PARP inhibition in combination with DNA alkylating agents has potent anti-tumour activity in Ewing’s sarcoma xenograft and orthotopic models [24, 29], and the use of PARP inhibitors (olaparib, niraparib and BMN-673) with temozolomide is currently being evaluated in clinical trials (NCT02044120, NCT01858168 and NCT02116777). Thus, we decided to investigate whether the underlying mechanism of sensitivity to this combination was also driven by hypersensitivity to PARP trapping and if so, whether PARP trapping was only enhanced by alkylating agents or also by other S-phase damaging agents with different modes-of-action.

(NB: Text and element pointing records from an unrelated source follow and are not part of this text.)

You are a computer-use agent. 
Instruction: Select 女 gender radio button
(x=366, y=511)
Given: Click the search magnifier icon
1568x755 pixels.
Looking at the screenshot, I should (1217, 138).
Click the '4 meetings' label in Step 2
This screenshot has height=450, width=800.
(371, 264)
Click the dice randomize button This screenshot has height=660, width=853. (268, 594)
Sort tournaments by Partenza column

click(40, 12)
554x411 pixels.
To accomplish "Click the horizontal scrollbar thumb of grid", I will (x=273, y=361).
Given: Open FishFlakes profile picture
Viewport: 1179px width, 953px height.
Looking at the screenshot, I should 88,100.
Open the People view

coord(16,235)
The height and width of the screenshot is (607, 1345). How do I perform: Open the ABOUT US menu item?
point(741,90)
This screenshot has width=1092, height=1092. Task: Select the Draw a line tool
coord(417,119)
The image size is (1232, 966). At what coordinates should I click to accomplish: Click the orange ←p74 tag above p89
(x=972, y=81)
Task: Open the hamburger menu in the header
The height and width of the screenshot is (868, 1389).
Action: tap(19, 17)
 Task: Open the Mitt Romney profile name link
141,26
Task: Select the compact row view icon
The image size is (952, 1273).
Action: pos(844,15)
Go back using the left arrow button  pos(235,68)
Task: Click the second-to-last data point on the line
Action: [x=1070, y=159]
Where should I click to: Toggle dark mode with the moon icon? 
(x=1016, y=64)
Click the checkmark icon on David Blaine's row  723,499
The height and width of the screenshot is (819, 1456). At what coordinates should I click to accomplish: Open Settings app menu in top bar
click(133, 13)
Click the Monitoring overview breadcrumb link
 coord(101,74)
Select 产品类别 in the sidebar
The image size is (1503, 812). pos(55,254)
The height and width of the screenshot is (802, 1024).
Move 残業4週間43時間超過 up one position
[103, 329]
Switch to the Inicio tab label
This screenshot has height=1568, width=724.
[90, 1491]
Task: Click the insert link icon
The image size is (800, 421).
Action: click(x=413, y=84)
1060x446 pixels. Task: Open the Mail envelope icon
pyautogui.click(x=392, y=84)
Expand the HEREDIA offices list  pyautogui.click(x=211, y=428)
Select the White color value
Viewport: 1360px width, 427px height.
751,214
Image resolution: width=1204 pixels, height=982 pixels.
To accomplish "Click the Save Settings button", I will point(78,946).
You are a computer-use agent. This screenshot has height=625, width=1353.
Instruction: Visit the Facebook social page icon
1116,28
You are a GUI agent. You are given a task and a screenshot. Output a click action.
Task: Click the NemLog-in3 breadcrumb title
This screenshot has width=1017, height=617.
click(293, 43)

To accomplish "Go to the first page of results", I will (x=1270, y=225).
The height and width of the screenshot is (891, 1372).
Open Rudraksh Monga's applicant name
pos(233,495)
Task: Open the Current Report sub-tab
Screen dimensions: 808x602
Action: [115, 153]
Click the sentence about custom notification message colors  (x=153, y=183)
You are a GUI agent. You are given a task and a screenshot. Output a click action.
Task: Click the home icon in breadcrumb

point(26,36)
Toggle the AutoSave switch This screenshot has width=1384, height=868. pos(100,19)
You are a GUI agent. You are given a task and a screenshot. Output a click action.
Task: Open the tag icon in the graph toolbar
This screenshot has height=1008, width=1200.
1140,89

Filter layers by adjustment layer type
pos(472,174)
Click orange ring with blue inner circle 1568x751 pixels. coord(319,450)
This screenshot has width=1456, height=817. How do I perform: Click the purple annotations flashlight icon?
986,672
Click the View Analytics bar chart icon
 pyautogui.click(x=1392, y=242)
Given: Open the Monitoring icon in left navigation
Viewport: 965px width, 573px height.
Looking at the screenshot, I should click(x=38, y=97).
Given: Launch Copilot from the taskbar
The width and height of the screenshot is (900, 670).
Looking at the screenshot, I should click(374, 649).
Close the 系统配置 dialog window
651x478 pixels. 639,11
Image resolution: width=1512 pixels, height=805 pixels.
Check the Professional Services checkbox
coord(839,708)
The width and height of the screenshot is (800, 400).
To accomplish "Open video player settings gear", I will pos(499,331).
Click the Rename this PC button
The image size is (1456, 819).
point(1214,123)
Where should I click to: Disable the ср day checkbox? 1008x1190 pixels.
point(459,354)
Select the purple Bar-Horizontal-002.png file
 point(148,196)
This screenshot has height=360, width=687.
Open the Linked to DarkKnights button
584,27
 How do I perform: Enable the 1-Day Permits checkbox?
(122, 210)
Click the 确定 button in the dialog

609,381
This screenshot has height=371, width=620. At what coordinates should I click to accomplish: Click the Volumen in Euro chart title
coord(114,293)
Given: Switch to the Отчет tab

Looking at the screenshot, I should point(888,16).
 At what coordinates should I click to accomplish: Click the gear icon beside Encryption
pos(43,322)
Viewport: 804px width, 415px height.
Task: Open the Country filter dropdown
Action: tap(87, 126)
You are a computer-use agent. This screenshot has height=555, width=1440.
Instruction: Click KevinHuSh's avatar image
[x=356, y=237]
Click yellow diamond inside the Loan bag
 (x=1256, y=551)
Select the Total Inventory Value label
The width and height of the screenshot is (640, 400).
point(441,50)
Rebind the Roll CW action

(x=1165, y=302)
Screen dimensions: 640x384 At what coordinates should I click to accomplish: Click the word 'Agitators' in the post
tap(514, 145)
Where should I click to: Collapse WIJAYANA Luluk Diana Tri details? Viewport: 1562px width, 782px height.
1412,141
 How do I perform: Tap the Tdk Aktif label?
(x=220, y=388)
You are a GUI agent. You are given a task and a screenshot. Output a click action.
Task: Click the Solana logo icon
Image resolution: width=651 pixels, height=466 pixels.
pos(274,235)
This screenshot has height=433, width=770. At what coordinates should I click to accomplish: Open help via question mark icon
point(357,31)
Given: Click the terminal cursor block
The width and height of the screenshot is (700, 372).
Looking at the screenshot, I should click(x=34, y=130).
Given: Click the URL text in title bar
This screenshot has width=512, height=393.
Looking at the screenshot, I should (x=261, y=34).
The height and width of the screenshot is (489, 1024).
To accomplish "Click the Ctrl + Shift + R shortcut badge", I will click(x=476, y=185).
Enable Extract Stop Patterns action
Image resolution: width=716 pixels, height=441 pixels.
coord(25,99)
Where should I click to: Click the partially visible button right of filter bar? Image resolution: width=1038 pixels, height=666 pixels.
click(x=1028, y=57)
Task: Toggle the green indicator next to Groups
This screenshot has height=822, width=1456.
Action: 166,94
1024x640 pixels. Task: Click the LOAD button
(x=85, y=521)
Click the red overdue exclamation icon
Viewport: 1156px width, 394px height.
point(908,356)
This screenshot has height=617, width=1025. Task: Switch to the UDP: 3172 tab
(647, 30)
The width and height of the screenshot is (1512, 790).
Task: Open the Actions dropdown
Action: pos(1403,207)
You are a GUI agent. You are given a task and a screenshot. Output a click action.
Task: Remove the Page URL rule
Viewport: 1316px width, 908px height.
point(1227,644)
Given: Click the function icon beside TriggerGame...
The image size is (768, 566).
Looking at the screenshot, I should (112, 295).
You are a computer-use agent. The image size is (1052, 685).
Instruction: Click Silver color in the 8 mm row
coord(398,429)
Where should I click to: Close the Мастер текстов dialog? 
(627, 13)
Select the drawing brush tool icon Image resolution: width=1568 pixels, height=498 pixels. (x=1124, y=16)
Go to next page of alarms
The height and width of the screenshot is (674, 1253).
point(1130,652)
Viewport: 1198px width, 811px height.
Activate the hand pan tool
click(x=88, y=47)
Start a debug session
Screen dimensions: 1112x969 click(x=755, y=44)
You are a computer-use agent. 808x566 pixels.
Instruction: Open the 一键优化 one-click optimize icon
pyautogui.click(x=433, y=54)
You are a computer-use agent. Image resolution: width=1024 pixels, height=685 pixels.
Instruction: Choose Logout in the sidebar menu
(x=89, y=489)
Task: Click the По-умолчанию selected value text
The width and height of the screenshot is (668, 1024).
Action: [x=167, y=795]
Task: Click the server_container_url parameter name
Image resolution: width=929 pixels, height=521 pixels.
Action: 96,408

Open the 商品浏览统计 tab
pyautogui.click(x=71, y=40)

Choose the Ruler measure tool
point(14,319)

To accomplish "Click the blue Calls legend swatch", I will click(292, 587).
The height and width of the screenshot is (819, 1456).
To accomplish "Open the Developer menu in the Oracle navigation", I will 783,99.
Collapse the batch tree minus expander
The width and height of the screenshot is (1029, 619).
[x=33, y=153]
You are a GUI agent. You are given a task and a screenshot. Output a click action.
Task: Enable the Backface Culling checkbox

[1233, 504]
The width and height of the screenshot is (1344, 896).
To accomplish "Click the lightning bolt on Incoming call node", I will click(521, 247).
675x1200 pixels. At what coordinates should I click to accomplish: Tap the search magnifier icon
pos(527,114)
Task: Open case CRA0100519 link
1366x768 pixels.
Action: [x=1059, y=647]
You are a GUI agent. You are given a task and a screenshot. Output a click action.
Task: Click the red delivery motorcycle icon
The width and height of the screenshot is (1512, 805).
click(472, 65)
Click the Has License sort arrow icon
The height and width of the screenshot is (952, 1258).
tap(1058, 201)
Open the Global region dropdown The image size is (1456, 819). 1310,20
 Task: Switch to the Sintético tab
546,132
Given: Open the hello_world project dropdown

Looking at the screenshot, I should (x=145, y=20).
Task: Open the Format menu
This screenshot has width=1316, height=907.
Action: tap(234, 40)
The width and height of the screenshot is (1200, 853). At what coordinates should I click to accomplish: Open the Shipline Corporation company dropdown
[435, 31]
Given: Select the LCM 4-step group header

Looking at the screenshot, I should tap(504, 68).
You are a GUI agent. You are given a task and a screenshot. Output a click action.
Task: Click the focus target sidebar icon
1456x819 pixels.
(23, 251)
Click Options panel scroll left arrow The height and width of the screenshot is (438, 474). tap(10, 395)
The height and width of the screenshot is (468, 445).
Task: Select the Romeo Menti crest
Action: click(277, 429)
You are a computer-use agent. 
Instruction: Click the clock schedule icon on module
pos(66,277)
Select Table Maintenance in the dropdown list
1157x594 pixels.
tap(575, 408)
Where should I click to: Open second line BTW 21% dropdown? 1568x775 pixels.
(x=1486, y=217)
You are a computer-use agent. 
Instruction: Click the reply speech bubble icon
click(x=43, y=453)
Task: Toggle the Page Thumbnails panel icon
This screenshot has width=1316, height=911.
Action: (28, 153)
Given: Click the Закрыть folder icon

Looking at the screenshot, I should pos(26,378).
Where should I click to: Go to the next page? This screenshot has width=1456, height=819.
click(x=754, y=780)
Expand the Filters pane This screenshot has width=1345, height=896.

The DNA alkylating agent methyl methane sulfonate (MMS) drives accumulation of methyl-DNA adducts, repair of which is promoted by PARP DNA-binding and enhances PARP trapping [22, 23, 42]. Thus, to evaluate whether S-phase DNA damaging agents enhance PARP1 trapping in EWSCs, we performed a screen of multiple PARPi (rucaparib, niraparib and BMN-673) in combination with three clinically used S-phase damaging agents with distinct modes-of-action (cisplatin, temozolomide and camptothecin), and included MMS as a positive control. Niraparib was selected because it was the only PARPi in clinical trials with temozolomide at the time of this study, and rucaparib and BMN-673 were selected because they are potent PARP trappers [22, 23]. We screened four EWSCs (ES7, ES8, MHH-ES-1, A673), the ES8-derived PARPi-resistant line OLAR5, one BRCA1-mutant (MDA-MB-436) and two non-Ewing’s control lines (DU-145 and U-2-OS). EWSCs were very sensitive to camptothecin alone, and a combination with PARPi failed to enhance sensitivity at the doses tested (Fig 5A and S5 Fig). Similarly, EWSCs were very sensitive to cisplatin alone but some further sensitization was observed in combination with PARPi in some EWSC cell lines. Importantly, temozolomide more substantially enhanced sensitivity to PARPi in all EWSCs tested, doing so to a degree comparable with MMS (Fig 5A and S5 Fig). For example, whereas treatment with 0.5μM niraparib had little effect on EWSCs, combination with 200μM temozolomide led to an almost complete loss of cell viability in all EWSCs tested (Fig 5B). The enhanced sensitivity with temozolomide was observed with multiple PARPi (niraparib, rucaparib, olaparib and BMN-673) and in all EWSC lines tested (Fig 5B and S5 and S6A Figs). The combination of olaparib with temozolomide induced apoptosis within 48 hours (Fig 5C).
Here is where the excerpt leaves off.